Las vacaciones de Semana Santa son ideales para tomarnos un respiro del frenético día a día.

Tanto si decidimos quedarnos en la ciudad, como si preferimos una escapada, no es excusa para dejar de cuidarnos sin dejar de disfrutar. Te traemos algunos consejos útiles para no caer en excesos o contrarrestarlos eficientemente.

Cuida tu alimentación

Numerosos estudios han demostrado lo saludable de la dieta mediterránea. Este patrimonio gastronómico es imitado en todo el mundo. Aparte de lo delicioso que puede ser un plato mediterráneo, sus propiedades serán muy beneficiosas para nuestra salud, ya que se basa en productos del mar y verduras. Sin olvidar el aceite de oliva.

En Semana Santa es muy popular el potaje de garbanzos y bacalao, una opción inmejorable para compartir con amigos y familiares. Mantener el consumo de pescado durante la semana y aumentar las frutas y verduras siempre es buena opción.

Si nos apetece una torrija, tan típica en esta época, podremos permitirnos relajarnos un poco pero sin caer en excesos. Además debemos evitar el azúcar procesado, en el que la OMS también incluye a la miel. Por lo que decantarse por un tipo de torrijas de miel frente a las de azúcar causa el mismo efecto. Si vamos a cocinar nosotros mismos las torrijas y utilizamos leche en la elaboración podemos utilizar por leche desnatada.

Beber en Semana Santa a veces se nos antoja inevitable. Muchos estudios han corroborado que la ingesta de 1 o 2 bebidas como vino o cerveza al día es saludable. Ayuda a reducir la presión arterial, el colesterol y nos facilita la digestión. Pero hay que tener cuidado, relajarnos con las bebidas alcohólicas es muy fácil y sus efectos son muy negativos en el organismo. A largo plazo, sus efectos son devastadores.

Mantente en forma

Tanto si vivimos la Semana Santa entre cofradías como si hemos decidido una escapada, mantenerse en forma es posible. Disfrutar de los pasos en las calles y las caminatas que realizamos es muy beneficioso, además de hacer ejercicio, vivimos la Semana Santa con pasión. Hay que tener en cuenta que el esfuerzo que realizamos a veces, es demasiado, debemos ser realistas con nuestras capacidades y utilizar el transporte público o la bicicleta si es necesario para poder disfrutar plenamente.

Es importante puntualizar que si pertenecemos a alguna cofradía o vamos a hacer alguna penitencia que suponga un gran esfuerzo, es aconsejable un chequeo médico previo. El chequeo general con analíticas, puede complementarse con pruebas cardíacas para no arriesgar nuestra integridad física.

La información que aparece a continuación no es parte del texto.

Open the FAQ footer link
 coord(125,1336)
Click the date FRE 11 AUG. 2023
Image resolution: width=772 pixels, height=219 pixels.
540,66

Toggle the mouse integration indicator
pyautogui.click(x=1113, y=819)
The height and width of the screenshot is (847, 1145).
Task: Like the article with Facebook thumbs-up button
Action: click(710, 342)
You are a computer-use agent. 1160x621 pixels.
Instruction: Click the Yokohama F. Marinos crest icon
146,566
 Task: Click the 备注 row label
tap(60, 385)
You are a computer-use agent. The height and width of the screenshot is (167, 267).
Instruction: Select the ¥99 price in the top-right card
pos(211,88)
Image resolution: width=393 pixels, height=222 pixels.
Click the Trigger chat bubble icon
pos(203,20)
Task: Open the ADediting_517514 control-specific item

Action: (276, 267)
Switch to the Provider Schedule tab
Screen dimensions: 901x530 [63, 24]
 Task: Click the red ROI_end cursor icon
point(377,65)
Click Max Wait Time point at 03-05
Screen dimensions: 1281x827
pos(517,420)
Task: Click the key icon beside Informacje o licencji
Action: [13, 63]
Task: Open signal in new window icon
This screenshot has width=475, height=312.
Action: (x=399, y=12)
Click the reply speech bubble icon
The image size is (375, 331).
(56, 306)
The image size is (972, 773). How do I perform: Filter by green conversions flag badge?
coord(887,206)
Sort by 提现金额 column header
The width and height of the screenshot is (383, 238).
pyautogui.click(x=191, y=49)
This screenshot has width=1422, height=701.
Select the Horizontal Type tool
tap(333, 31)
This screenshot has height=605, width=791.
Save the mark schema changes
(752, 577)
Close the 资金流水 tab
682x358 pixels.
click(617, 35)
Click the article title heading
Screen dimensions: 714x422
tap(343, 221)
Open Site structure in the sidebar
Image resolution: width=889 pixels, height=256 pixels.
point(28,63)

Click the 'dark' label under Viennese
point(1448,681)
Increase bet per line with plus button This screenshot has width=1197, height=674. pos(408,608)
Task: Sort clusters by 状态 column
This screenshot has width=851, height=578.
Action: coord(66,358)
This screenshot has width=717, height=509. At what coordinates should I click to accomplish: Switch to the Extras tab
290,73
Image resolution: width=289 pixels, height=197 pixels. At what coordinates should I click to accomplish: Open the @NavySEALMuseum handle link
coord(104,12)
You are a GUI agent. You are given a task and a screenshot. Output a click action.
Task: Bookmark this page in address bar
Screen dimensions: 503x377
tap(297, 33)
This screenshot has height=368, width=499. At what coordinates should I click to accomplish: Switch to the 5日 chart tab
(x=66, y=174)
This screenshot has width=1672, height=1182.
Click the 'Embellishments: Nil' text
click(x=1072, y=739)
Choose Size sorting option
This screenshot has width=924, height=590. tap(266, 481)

Si nos hemos decidido por un viaje familiar o en pareja, lo mejor es practicar nuestro deporte favorito o salir a conocer el entorno con largas caminatas. Además de tonificarnos, nos relajarán. Visitar otras ciudades y conocer sus rincones también es una buena opción como actividad.

Relájate

Dormir es un reconstituyente. Varios estudios han demostrado que dormir más de 7 horas es beneficioso para nuestro corazón. Tomarnos un tiempo para descansar plenamente sin depender del despertador será uno de los mejores tratamientos que podamos proporcionarnos. Además, hacer actividades que nos satisfagan es vital para nuestra salud mental y para luchar contra el estrés. Para algunos será estar con la familia, para otros un recogimiento espiritual y otros preferirán una reunión con amigos, pero no hay que dejar escapar la ocasión de entretenernos con nuestra actividad favorita. Aprender a manejar el estrés diario es una tarea saludable que podemos practicar durante la Semana Santa.